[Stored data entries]
··········

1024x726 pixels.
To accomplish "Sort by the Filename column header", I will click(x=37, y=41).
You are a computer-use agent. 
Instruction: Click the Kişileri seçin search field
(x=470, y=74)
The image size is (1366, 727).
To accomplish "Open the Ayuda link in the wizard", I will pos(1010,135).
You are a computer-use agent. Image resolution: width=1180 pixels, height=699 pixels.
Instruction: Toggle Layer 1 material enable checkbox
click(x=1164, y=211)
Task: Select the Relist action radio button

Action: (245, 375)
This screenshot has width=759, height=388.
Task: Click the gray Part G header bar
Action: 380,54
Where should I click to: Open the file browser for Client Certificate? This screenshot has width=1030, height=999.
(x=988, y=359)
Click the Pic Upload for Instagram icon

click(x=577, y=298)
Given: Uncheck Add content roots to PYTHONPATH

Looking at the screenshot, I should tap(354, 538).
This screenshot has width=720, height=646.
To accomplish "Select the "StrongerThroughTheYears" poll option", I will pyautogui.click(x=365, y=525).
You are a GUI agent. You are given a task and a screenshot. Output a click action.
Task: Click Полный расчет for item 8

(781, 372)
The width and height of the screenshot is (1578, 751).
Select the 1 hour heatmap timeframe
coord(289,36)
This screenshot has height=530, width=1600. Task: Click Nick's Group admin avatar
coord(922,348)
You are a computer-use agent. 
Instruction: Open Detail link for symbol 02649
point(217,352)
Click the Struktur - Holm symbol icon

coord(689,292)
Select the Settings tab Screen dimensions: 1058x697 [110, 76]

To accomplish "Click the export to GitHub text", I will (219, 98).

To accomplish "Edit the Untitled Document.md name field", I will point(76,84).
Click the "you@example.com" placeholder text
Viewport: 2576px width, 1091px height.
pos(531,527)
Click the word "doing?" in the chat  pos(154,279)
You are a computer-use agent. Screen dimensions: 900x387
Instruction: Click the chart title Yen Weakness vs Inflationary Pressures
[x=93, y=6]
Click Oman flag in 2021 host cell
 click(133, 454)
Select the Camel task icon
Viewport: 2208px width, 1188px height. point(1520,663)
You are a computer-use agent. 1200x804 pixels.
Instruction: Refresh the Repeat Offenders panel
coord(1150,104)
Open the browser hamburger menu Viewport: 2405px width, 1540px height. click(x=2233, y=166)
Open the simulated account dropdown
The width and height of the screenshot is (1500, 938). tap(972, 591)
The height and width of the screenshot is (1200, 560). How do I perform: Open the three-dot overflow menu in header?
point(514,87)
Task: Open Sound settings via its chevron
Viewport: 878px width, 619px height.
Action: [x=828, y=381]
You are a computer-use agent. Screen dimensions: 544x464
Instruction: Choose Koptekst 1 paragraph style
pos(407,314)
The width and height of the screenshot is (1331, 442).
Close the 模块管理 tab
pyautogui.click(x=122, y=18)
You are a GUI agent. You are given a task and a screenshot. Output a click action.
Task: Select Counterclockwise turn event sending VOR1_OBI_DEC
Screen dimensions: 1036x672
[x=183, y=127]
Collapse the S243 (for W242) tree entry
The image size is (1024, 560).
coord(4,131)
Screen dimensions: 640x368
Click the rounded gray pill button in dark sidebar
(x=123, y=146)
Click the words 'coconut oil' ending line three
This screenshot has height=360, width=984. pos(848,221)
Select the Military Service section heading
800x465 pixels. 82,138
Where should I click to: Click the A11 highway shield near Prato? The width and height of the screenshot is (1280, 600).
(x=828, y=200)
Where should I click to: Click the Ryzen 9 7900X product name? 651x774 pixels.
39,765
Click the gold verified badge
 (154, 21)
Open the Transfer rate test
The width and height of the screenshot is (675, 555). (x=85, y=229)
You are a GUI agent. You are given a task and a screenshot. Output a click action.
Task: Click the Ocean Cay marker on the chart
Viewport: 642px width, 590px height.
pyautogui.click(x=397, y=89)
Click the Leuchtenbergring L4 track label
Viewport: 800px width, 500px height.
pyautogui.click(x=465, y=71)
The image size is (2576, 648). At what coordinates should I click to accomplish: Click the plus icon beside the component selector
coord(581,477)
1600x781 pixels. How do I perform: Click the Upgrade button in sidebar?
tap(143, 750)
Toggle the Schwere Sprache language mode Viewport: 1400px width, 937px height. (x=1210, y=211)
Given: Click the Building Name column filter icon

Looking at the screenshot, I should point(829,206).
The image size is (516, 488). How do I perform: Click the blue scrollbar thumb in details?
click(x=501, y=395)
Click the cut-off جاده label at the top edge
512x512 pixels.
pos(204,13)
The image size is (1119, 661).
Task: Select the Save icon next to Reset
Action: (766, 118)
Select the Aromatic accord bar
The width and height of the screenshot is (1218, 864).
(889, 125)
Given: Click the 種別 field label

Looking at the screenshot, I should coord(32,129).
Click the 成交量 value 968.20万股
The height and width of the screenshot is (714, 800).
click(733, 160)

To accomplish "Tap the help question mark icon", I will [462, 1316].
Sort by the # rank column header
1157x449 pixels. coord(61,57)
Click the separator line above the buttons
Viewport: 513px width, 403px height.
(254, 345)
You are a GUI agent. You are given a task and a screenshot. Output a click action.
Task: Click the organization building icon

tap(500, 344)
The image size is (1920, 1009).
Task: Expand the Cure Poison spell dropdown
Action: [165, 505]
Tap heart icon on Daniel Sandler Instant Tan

··········

§ WHAT TO DO
Give again exactly, and only, the lines above starting at the one with "Instruction: Click the chart" and ending at the one with "Task: Click the Ocean Cay marker on the chart".

§ FINAL ANSWER
Instruction: Click the chart title Yen Weakness vs Inflationary Pressures
[x=93, y=6]
Click Oman flag in 2021 host cell
 click(133, 454)
Select the Camel task icon
Viewport: 2208px width, 1188px height. point(1520,663)
You are a computer-use agent. 1200x804 pixels.
Instruction: Refresh the Repeat Offenders panel
coord(1150,104)
Open the browser hamburger menu Viewport: 2405px width, 1540px height. click(x=2233, y=166)
Open the simulated account dropdown
The width and height of the screenshot is (1500, 938). tap(972, 591)
The height and width of the screenshot is (1200, 560). How do I perform: Open the three-dot overflow menu in header?
point(514,87)
Task: Open Sound settings via its chevron
Viewport: 878px width, 619px height.
Action: [x=828, y=381]
You are a computer-use agent. Screen dimensions: 544x464
Instruction: Choose Koptekst 1 paragraph style
pos(407,314)
The width and height of the screenshot is (1331, 442).
Close the 模块管理 tab
pyautogui.click(x=122, y=18)
You are a GUI agent. You are given a task and a screenshot. Output a click action.
Task: Select Counterclockwise turn event sending VOR1_OBI_DEC
Screen dimensions: 1036x672
[x=183, y=127]
Collapse the S243 (for W242) tree entry
The image size is (1024, 560).
coord(4,131)
Screen dimensions: 640x368
Click the rounded gray pill button in dark sidebar
(x=123, y=146)
Click the words 'coconut oil' ending line three
This screenshot has height=360, width=984. pos(848,221)
Select the Military Service section heading
800x465 pixels. 82,138
Where should I click to: Click the A11 highway shield near Prato? The width and height of the screenshot is (1280, 600).
(x=828, y=200)
Where should I click to: Click the Ryzen 9 7900X product name? 651x774 pixels.
39,765
Click the gold verified badge
 (154, 21)
Open the Transfer rate test
The width and height of the screenshot is (675, 555). (x=85, y=229)
You are a GUI agent. You are given a task and a screenshot. Output a click action.
Task: Click the Ocean Cay marker on the chart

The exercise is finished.